[Stored items]
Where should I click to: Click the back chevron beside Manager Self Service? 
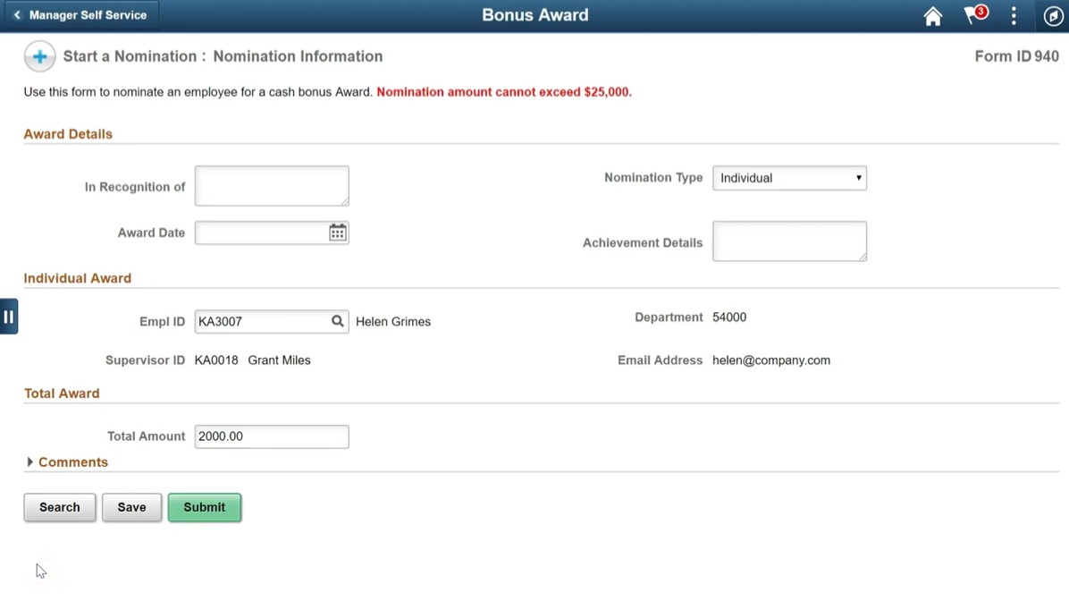pos(16,15)
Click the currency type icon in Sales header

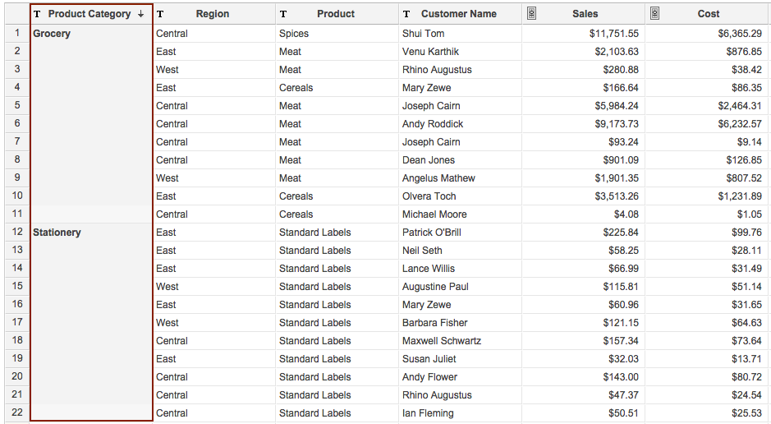coord(531,13)
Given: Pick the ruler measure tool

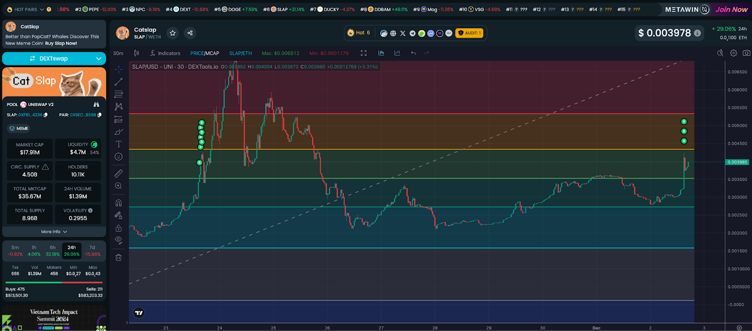Looking at the screenshot, I should tap(118, 174).
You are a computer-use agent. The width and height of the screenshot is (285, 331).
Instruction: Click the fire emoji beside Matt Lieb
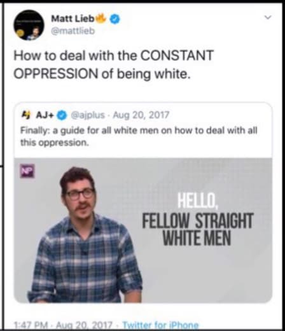click(101, 18)
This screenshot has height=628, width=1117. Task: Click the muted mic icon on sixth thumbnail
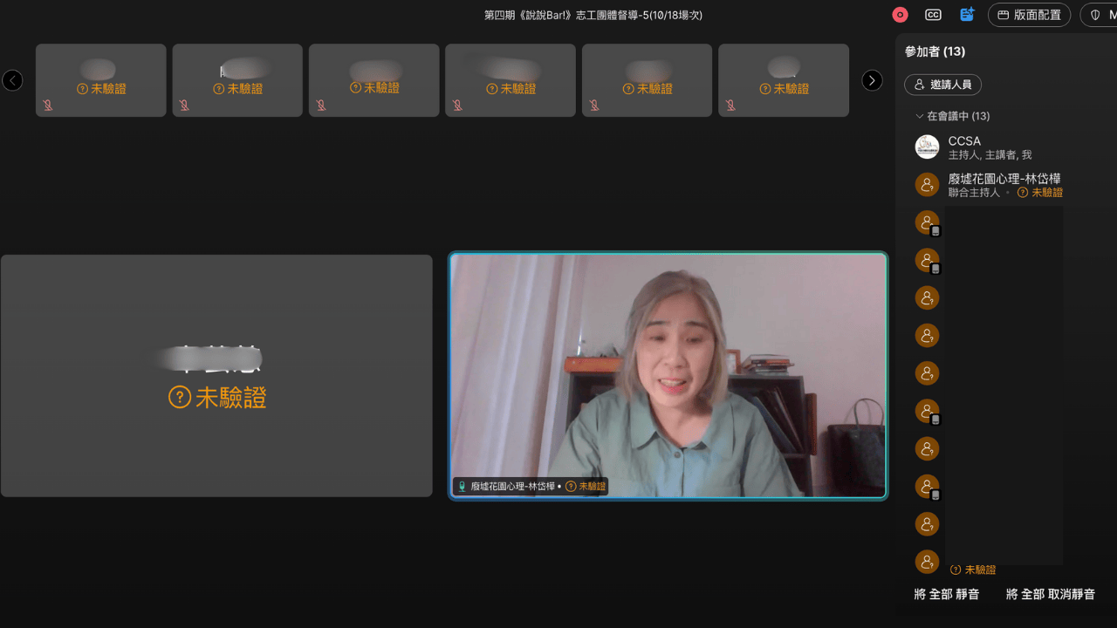click(x=730, y=106)
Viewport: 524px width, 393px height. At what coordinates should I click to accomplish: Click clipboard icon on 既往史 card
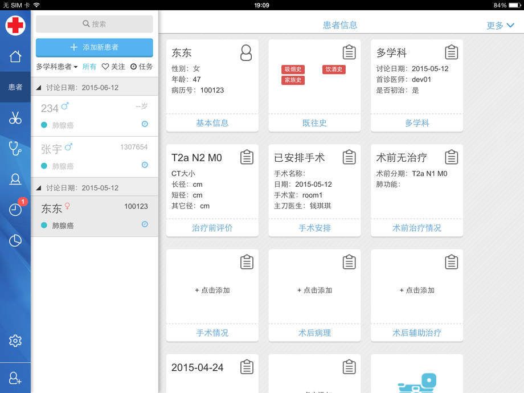(x=349, y=52)
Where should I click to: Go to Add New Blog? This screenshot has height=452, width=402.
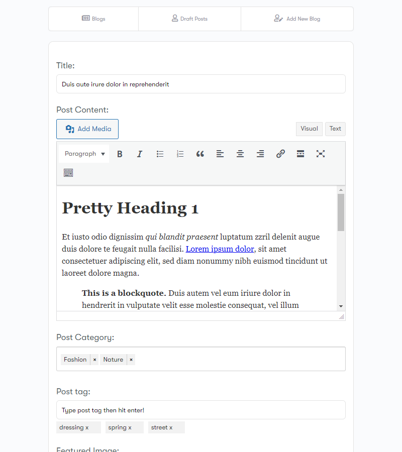297,19
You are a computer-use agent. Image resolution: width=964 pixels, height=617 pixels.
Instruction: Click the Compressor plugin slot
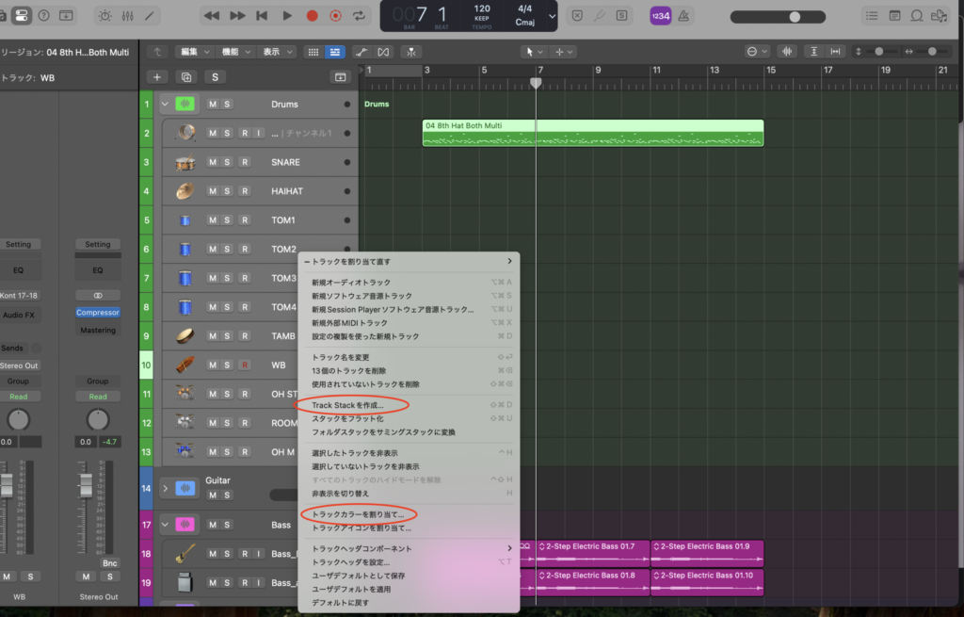click(x=98, y=313)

_Directions_: Begin with the line containing "Instruction: Click the fire", stop at the last line of the records above, and copy every line in between exactly, both ends included, with no pictures.

_Exercise solution_:
Instruction: Click the fire emoji beside Matt Lieb
click(101, 18)
This screenshot has height=628, width=1117. Task: Click the muted mic icon on sixth thumbnail
click(x=730, y=106)
Viewport: 524px width, 393px height. At what coordinates should I click to accomplish: Click clipboard icon on 既往史 card
(x=349, y=52)
Where should I click to: Go to Add New Blog? This screenshot has height=452, width=402.
297,19
You are a computer-use agent. Image resolution: width=964 pixels, height=617 pixels.
Instruction: Click the Compressor plugin slot
click(x=98, y=313)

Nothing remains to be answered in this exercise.